Once, several years ago, I decided I wanted to try brewing beer. I went to my local brewer and asked for help. Excited to pass on his art he portioned out every thing I would need to the proper amounts, and made me repeat back his instructions until he was certain I remembered.
I went home with my little box and got to work. I followed every direction given and soon placed my bucket of baby beer in a small, unused corner to give it time to rest. I then went outside to work.
A short while later I heard a great and sickening CRASH! But there was nothing that could make such a –
I raced back inside to see my beer, not sitting safely in it’s bucket, but clinging to the walls, the roof, to places I didn’t know beer could cling. The bucket was gone, I could find no piece bigger than my thumb.
I gathered up what pieces I could to bring them back to the brewer, so he could figure out where I went wrong. For surely it could not be me.
I set my burden down on his table, and began to explain, when from behind me I heard a soft Pop. I turned to see the stopper had come loose from one of his bottles. I ran to clean it up. But surely, it could not be me?
As I was cleaning I heard a second Pop.
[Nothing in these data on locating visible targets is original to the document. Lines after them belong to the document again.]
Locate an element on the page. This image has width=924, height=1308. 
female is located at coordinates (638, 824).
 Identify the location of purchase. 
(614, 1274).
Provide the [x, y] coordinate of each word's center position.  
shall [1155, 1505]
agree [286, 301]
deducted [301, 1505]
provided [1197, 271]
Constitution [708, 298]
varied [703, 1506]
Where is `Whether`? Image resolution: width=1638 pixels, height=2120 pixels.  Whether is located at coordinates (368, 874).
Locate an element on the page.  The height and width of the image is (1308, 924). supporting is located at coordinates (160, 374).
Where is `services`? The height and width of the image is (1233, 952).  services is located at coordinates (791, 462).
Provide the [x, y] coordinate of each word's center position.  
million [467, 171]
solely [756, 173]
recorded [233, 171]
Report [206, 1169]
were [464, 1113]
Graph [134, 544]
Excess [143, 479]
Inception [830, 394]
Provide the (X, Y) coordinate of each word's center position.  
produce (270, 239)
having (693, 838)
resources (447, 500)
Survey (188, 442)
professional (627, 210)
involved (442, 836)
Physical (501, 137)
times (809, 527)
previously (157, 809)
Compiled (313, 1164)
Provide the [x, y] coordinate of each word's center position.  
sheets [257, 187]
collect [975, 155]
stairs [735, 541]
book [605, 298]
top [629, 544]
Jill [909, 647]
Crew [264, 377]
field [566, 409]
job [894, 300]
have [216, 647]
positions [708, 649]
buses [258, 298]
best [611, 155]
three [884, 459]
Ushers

I made to clean that before the brewer grabbed my arm and gently steered me out.
“My Lady, perhaps brewing is not for you.”
And that, good gentles, is how I came to be known as Brewbane.
This is the oldest story I’ve written that I still tell occasionally. It is based on my first (and only) attempt at brewing. My then-boyfriend and I had bought a Guinness clone kit from a local home brew store, we did everything right, but the next day the glass carboy exploded. We don’t know if the air lock was cracked before or after it hit the wall. It wasn’t until a housemate made cyster and the bottom of his carboy sheered off when I stepped into the room while he was racking it, closely followed by bottles of home brew in the basement exploding when I went down there, that we determined that I was actually the problem. The name Brewbane was given to me by Toki Redbeard when I stood to tell this story at a circle my second War of the Roses.